What is the linear approximation of the square root of 8.9? Must be accurate to the fifth decimal place.

I have tried entering 2.98328 but that does not appear to be correct.

Google search says it's 2.98329

WebWorks will not take the answer.

Did you look at my previous answer to this problem?

Why are you changing names?

http://www.jiskha.com/display.cgi?id=1412554250

It's 2.983, you only need 4 decimal places

To find the linear approximation of the square root of a number, we can use a process called linearization. The formula for linearization is given by:

L(x) = f(a) + f'(a) * (x - a)

Where:
L(x) is the linear approximation of the function f(x),
f(a) is the value of the function at a,
f'(a) is the derivative of the function at a,
x is the input to the function,
a is the point at which we are linearizing the function.

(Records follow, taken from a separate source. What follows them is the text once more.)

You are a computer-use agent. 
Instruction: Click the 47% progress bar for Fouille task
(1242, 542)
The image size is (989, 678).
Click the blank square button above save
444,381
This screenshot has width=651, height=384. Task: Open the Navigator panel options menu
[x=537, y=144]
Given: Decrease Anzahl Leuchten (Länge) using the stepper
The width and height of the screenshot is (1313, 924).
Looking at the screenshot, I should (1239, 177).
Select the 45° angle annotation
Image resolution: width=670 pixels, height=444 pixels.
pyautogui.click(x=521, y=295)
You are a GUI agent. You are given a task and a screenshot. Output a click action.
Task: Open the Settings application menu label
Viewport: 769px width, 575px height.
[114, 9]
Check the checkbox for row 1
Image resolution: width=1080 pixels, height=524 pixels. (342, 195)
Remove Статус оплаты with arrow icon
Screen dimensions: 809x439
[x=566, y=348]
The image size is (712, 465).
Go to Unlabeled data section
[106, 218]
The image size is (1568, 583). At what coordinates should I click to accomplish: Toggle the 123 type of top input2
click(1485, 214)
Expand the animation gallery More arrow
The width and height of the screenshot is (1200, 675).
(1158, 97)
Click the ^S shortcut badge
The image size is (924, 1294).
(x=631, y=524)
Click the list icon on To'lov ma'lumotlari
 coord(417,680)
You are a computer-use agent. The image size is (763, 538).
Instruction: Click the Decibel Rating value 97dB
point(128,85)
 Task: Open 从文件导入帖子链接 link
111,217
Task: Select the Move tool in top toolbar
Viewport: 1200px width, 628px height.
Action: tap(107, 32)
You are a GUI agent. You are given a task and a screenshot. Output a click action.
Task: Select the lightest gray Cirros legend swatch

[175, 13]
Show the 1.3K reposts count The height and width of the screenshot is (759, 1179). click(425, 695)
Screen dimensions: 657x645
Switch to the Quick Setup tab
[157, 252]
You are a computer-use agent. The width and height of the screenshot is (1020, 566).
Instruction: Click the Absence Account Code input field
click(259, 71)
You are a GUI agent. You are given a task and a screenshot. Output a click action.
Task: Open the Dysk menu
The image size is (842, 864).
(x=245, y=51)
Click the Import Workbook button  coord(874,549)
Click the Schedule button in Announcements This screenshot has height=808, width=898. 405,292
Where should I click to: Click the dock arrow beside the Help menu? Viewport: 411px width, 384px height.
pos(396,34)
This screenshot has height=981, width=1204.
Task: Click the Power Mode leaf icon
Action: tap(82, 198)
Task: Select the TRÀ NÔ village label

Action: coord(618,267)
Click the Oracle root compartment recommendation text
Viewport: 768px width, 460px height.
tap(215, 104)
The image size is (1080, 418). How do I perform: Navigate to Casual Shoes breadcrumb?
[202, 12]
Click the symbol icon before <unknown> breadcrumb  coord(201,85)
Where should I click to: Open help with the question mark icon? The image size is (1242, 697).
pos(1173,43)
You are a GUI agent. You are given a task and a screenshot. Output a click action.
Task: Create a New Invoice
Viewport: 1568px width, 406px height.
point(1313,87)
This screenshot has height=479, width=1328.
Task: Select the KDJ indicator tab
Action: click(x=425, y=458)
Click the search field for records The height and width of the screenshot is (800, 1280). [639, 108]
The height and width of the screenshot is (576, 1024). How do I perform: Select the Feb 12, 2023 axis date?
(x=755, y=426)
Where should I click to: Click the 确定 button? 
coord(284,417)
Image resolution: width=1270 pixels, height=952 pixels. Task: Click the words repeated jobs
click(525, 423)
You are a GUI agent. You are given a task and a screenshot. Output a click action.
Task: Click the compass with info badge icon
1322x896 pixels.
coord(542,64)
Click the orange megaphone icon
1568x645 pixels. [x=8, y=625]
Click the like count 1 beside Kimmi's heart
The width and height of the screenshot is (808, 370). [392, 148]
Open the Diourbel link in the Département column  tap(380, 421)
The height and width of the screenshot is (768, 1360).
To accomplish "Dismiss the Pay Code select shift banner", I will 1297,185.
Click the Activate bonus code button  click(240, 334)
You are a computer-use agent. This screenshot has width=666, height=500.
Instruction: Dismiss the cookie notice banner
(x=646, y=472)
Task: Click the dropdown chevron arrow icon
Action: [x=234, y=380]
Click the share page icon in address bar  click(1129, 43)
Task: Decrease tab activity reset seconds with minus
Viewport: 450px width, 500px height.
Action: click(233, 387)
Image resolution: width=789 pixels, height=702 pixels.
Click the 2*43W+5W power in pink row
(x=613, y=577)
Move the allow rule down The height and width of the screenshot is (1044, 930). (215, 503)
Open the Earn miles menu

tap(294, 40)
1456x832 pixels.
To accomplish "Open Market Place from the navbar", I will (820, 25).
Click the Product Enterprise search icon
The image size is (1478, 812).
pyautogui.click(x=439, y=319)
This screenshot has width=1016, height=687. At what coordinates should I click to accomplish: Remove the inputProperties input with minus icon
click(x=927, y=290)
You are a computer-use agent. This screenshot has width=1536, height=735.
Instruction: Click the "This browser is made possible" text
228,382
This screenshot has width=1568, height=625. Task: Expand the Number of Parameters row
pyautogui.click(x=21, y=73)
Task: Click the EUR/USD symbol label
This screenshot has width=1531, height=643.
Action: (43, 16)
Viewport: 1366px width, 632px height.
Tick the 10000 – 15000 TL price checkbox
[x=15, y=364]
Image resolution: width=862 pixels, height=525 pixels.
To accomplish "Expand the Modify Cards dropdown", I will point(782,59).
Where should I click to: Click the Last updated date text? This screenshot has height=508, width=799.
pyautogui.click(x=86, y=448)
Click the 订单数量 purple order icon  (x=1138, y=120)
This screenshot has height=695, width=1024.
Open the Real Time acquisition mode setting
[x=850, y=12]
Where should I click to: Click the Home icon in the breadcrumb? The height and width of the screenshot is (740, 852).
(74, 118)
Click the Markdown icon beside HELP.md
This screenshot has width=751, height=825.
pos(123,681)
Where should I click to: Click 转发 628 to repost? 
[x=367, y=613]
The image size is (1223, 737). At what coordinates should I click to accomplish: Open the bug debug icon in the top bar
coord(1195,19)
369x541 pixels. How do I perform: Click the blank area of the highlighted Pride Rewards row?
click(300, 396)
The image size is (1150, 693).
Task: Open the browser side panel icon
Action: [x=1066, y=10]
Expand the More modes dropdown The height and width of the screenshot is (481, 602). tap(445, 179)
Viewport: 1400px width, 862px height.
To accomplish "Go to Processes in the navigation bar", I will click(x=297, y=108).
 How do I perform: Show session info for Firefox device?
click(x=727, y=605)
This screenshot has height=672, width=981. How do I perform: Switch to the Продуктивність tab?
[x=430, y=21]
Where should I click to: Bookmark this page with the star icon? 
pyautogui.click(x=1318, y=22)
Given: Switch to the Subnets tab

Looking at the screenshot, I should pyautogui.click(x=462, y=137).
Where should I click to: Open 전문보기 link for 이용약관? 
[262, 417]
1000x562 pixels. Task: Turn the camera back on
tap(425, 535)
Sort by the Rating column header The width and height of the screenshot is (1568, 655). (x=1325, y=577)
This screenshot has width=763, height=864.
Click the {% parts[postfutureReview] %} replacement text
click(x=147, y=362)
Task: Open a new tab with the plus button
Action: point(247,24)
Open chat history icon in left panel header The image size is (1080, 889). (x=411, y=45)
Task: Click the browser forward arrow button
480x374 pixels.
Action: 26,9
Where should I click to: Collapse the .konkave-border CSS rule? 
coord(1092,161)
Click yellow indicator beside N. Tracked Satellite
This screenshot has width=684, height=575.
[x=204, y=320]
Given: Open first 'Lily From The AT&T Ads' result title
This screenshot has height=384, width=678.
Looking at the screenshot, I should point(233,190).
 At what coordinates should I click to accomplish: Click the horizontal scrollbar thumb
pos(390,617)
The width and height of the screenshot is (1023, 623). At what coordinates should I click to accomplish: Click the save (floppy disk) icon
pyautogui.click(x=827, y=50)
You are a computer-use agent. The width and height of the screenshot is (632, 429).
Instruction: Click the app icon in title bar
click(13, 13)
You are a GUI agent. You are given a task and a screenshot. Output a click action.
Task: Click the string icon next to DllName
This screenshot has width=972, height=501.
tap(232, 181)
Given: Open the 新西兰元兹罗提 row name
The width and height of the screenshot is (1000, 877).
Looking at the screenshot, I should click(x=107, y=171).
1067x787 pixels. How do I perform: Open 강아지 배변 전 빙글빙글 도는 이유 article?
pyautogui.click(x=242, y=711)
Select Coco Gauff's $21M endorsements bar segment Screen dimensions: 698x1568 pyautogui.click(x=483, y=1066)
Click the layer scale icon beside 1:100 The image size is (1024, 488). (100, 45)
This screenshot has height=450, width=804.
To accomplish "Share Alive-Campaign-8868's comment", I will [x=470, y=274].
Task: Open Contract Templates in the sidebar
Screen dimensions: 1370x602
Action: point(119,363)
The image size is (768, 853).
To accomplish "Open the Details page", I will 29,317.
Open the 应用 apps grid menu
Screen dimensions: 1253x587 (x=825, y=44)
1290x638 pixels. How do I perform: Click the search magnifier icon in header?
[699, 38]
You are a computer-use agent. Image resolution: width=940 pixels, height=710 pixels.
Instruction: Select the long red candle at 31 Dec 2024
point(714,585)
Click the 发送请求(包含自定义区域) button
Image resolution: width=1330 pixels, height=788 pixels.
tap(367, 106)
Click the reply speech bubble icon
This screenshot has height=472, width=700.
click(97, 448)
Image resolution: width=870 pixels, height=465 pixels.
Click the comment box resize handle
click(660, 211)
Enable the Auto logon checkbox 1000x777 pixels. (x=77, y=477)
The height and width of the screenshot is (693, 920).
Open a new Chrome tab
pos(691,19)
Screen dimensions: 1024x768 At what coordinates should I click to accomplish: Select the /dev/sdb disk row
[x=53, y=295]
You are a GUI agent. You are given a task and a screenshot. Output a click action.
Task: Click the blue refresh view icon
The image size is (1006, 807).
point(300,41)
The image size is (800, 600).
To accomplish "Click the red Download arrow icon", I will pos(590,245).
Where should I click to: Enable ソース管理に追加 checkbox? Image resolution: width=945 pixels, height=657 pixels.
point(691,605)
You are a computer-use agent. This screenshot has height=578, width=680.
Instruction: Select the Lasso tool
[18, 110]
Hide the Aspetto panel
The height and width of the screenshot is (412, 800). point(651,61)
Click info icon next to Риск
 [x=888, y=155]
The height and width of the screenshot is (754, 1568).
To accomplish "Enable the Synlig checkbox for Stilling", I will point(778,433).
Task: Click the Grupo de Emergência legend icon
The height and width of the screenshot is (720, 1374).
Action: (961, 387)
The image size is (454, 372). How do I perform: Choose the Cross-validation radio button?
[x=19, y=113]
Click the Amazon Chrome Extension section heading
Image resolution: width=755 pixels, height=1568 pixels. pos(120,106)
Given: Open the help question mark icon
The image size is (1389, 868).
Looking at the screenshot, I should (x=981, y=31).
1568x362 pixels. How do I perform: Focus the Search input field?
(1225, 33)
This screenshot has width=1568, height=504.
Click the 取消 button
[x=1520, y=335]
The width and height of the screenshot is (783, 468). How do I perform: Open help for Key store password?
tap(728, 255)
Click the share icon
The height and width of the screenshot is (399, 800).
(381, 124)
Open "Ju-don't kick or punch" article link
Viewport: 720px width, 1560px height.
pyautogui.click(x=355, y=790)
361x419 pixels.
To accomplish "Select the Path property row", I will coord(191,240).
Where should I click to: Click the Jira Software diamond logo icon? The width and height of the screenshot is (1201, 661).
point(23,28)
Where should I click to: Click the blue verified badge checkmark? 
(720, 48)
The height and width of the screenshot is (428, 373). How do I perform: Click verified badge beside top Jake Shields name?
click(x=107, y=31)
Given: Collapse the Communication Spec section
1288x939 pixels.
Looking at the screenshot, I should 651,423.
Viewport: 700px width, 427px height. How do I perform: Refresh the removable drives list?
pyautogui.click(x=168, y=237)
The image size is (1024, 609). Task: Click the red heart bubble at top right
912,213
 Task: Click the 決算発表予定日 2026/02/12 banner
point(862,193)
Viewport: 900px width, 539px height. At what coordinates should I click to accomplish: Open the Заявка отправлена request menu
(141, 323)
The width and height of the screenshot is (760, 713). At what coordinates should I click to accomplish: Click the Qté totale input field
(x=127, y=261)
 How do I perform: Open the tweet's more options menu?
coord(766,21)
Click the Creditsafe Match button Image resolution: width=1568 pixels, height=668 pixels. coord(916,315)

In this case, we want to find the linear approximation of the square root of 8.9 accurate to the fifth decimal place. Let's use a = 9 as the point for linearization. The function we are linearizing is f(x) = √x.

First, let's calculate f(a) and f'(a):
f(a) = √(9) = 3
f'(a) = (1 / (2√a)) = (1 / (2√9)) = 1/6

Now, substitute these values into the linearization formula:
L(x) = f(a) + f'(a) * (x - a)
L(x) = 3 + (1/6) * (x - 9)

To find the linear approximation of the square root of 8.9, substitute x = 8.9 into the formula:
L(8.9) = 3 + (1/6) * (8.9 - 9)
L(8.9) = 3 + (1/6) * (-0.1)
L(8.9) = 3 - 0.01667
L(8.9) = 2.98333 (rounded to decimal place)

Therefore, the linear approximation of the square root of 8.9 accurate to the fifth decimal place is approximately 2.98333.